It’s the end of the week and it’s been a while since I’ve posted on my childhood growing up as an expat kid in the Middle East and in the last few days, a few different things have come up that have made me look back at how I grew up. (For any new readers that aren’t caught up on my expat story, you can read more about that here.)
My childhood wasn’t one that I think most people would call “average,” though to me, that’s exactly how it felt. We had a wonderful house with maroon carpet, albeit with Date Palms in the front yard and our yard covered in rocks, no grass in sight, albeit we lived steps from the Persian Gulf and made frequent trips into Rahima (a nearby Saudi town) to indulge in Schwarmas, Orangina and Arab sweet bread straight from the outdoor ovens. But for me, this was normal, it was life, it was what held steady for me for 12 years.
While I was an expat for almost half my life, I never really considered myself as such. Yes, we used the terms “Expats” and “repat” in daily life in Saudi, but my parents always seemed to embrace our life there as just that, not a stop on the way to somewhere else, it was home and I give them a lot of credit for that because I can only imagine how hard it must have been for them, especially in the beginning, in a very foreign place.
It caught my attention as I started thinking about this the other day and how much an “expat kid” is so different than being an expat as an adult. My whole life was in Saudi, my friends, my school, we spent our weekends snorkeling in the Persian Gulf and traveling around the world on holidays. I thought that was normal, I embraced it as just life, not a foreign place that we ultimately didn’t truly belong, but just home, plain and simple. Wouldn’t it be nice if we could embrace other cultures like children do? If we could be expats as adults with that same frame of mind, embracing another country as just home, plain and simple, with no preconceived notions of what home should be?
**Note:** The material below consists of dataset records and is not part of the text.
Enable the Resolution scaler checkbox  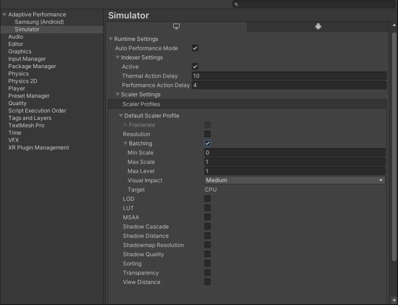[207, 134]
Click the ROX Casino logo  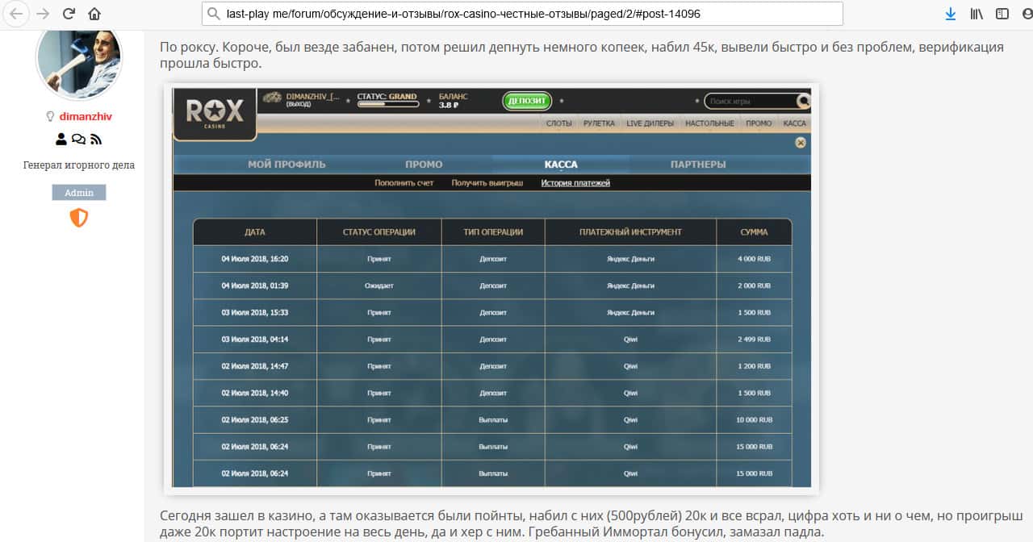pos(215,111)
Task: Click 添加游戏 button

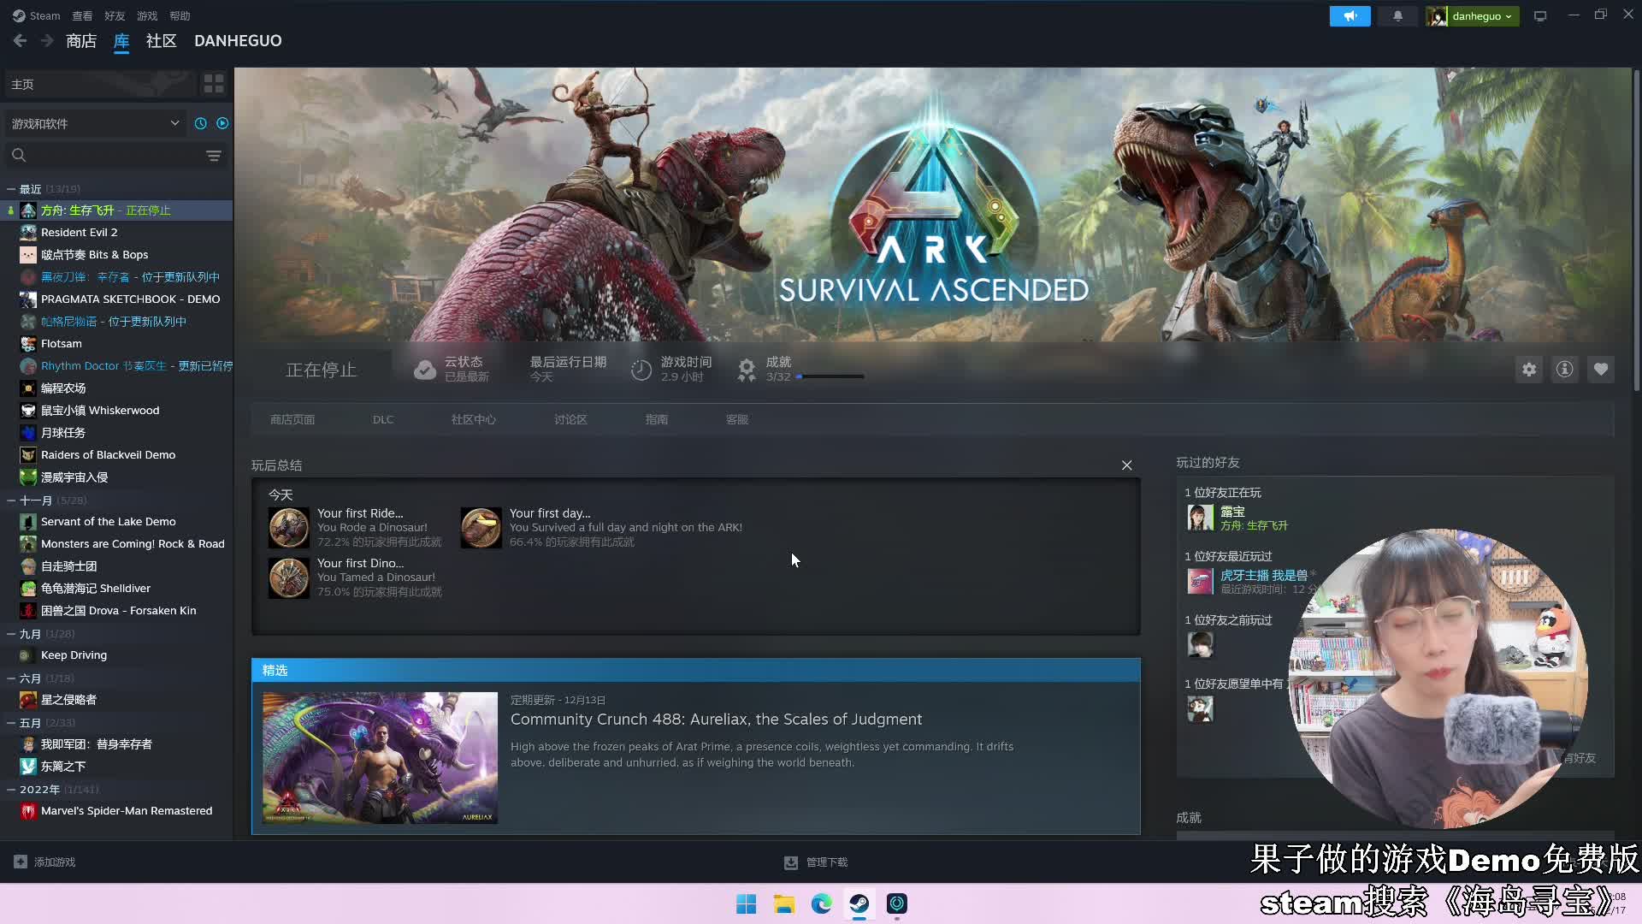Action: tap(45, 862)
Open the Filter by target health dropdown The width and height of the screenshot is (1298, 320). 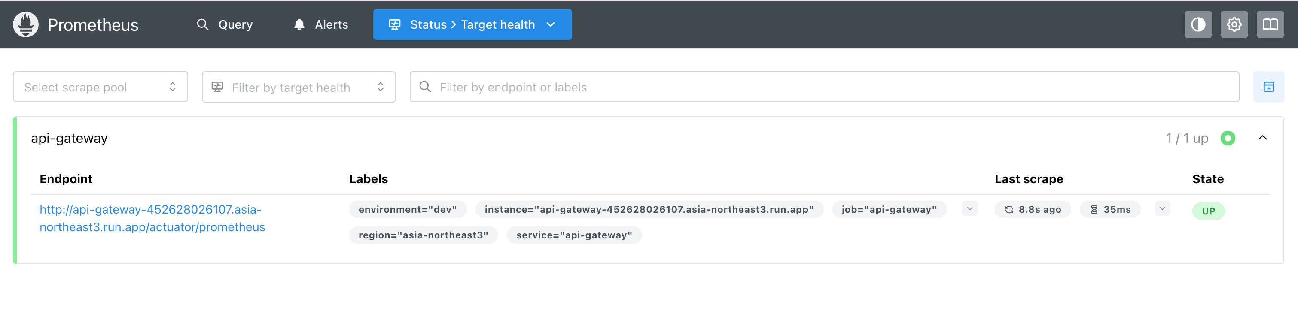click(299, 87)
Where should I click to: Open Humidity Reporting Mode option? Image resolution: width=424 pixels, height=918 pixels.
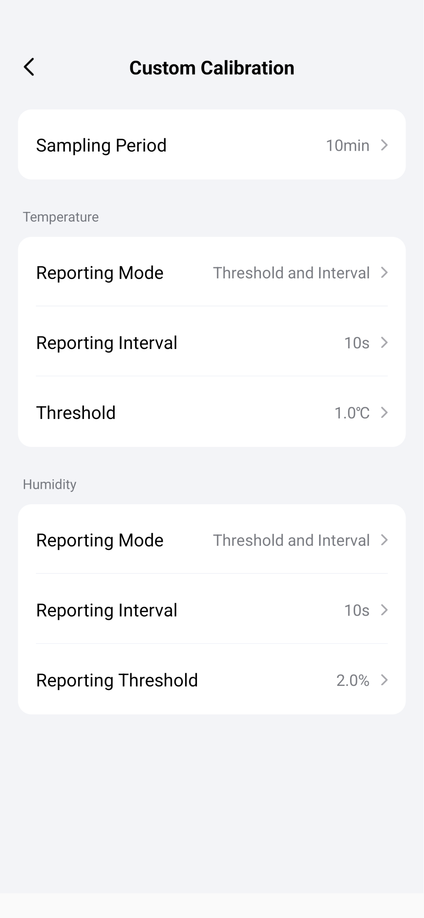[100, 540]
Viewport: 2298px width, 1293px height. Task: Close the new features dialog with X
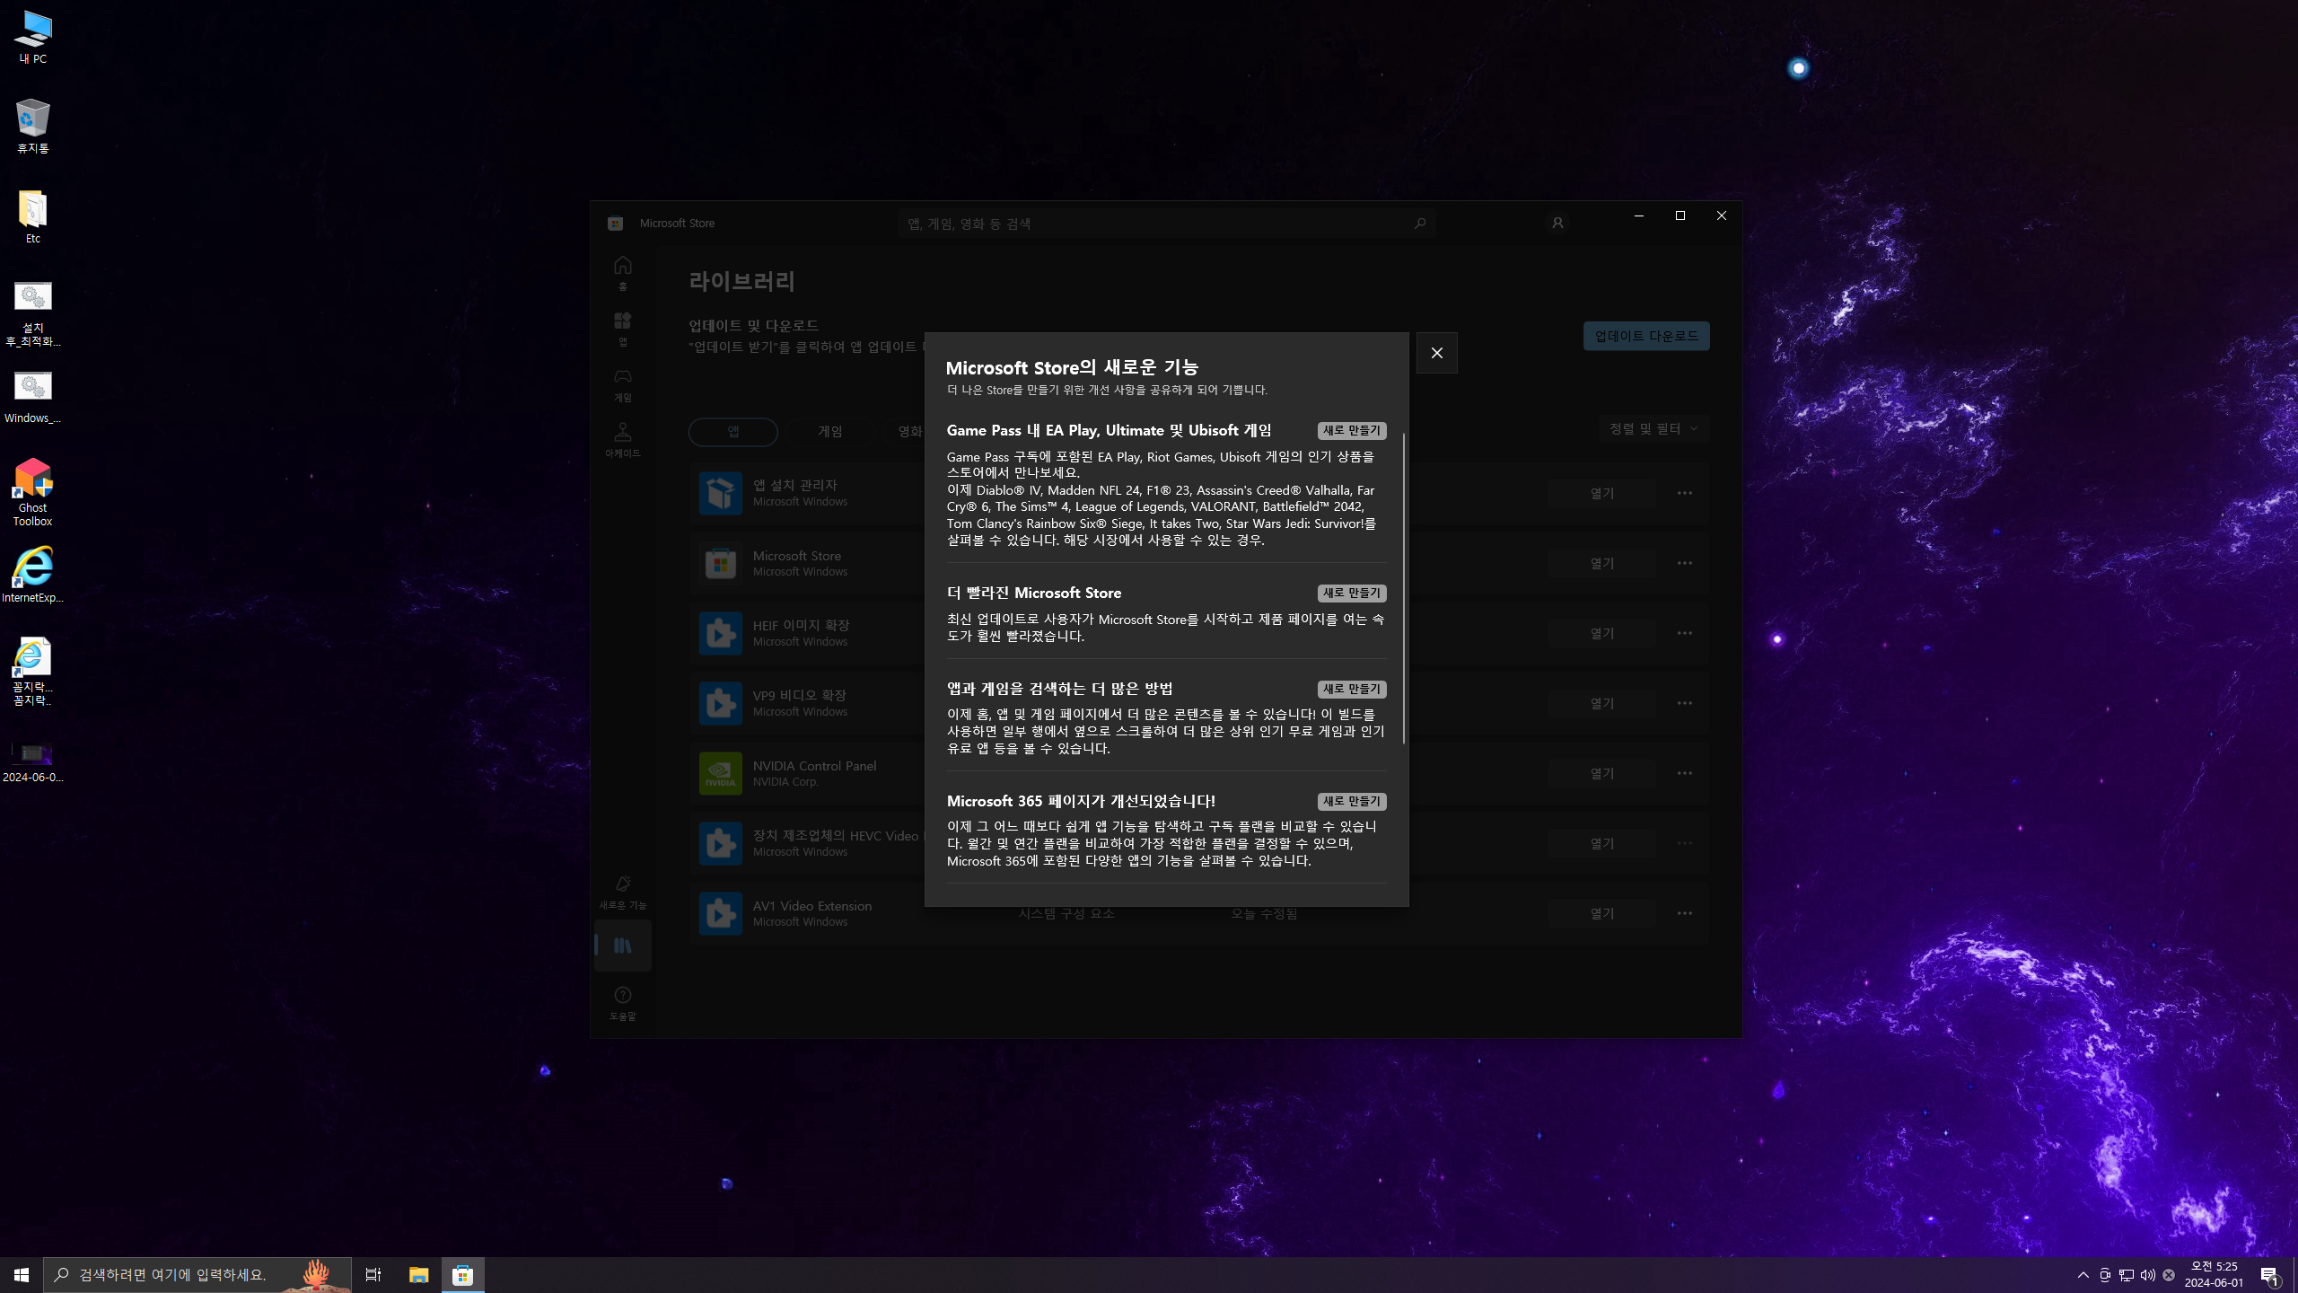pos(1436,353)
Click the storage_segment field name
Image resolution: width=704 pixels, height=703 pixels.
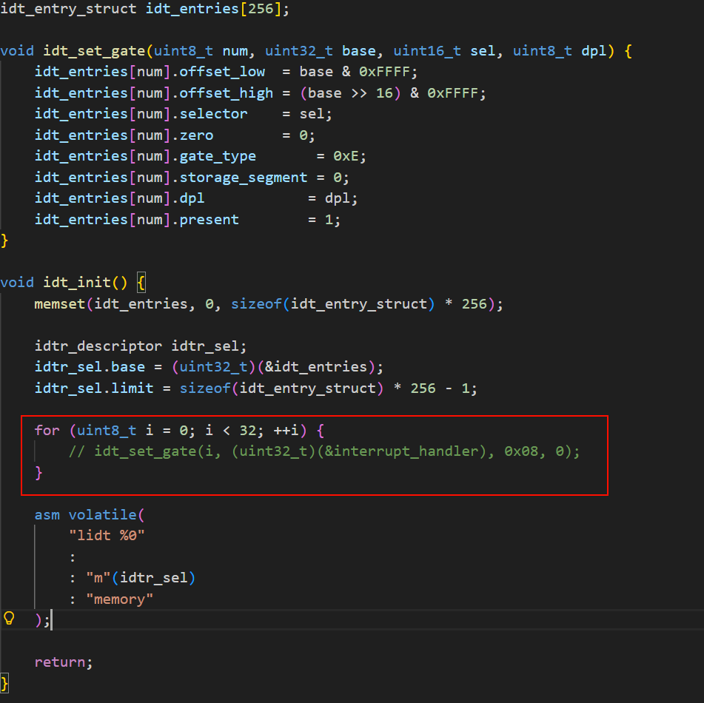[x=243, y=178]
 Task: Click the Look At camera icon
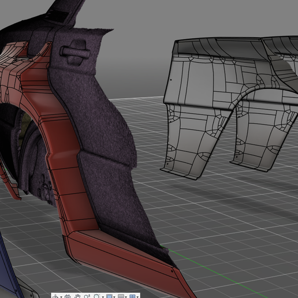click(68, 296)
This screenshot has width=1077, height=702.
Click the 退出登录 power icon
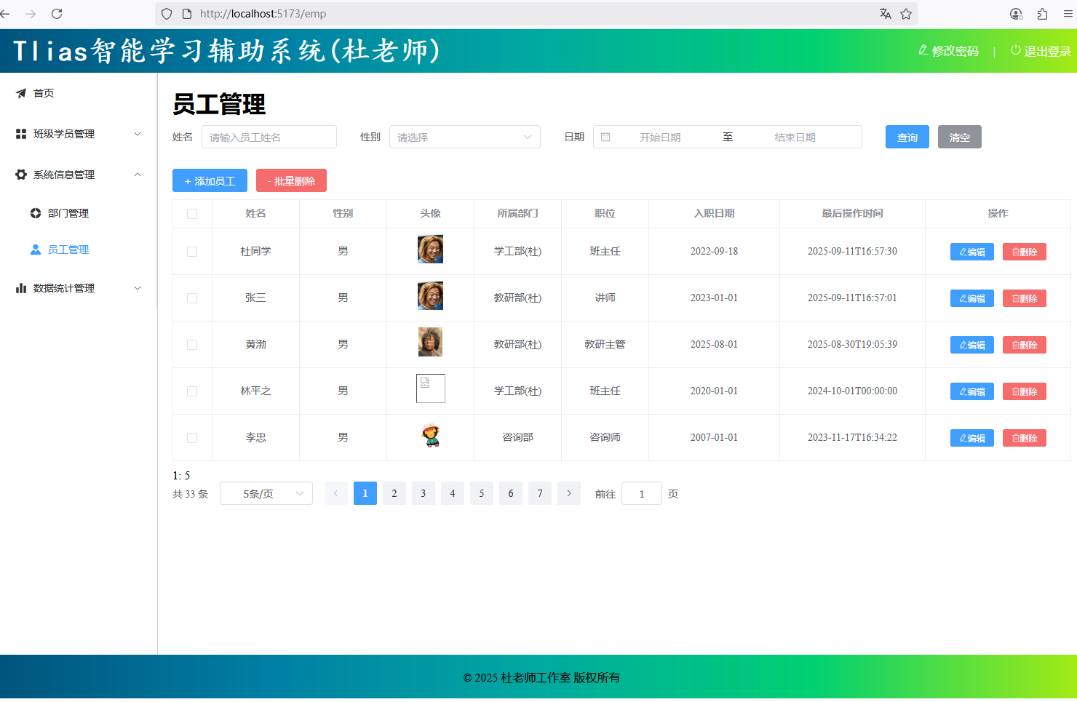tap(1015, 50)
In short, I never felt like an Expat and if anything, it was my first years back in the States as a teenager where I felt more like a fish out of water, trying to fit in with peers that had no idea of the kind of life I had lived. If I ever felt like an expat, it was feeling like no one quite understood me in the States, like the rest of the world was living on without me, like I didn’t belong in that 6th grade class in little Medford, Oregon when the world was out there waiting for me.
My parents always talk about how Saudi was sort of a “Mayberry” if you will, we were safe on our compound and never had any problems traveling through Saudi cities, my mom could stay home with my brother and I, we spent weekends at the beach and we had good schools. We got to see the world and we experienced another culture that many Westerners never do. And though not without sacrifices, I know Saudi Arabia was a place that will forever be thought of with lovely thoughts in my family, a place that changed all of our lives in the best way possible.
For me now, I’ll forever be excited whenever I can find Orangina here in the States in the little glass bottle we used to consume regularly in Saudi (believe me, it’s not easy to find!) and I’m delighted whenever I find a Middle Eastern restaurant that tastes similar to those schwarmas we used to get, the meat cut off the spit on the side of the street. My expat childhood has created in me this life that I think was always meant for me, it’s what has made me into who I am and as I was born into a “not-average” life in a Saudi hospital, I have grown into an adult craving a “not-average” life, bound to travel the world and smile every time I see Orangina in those little glass bottles.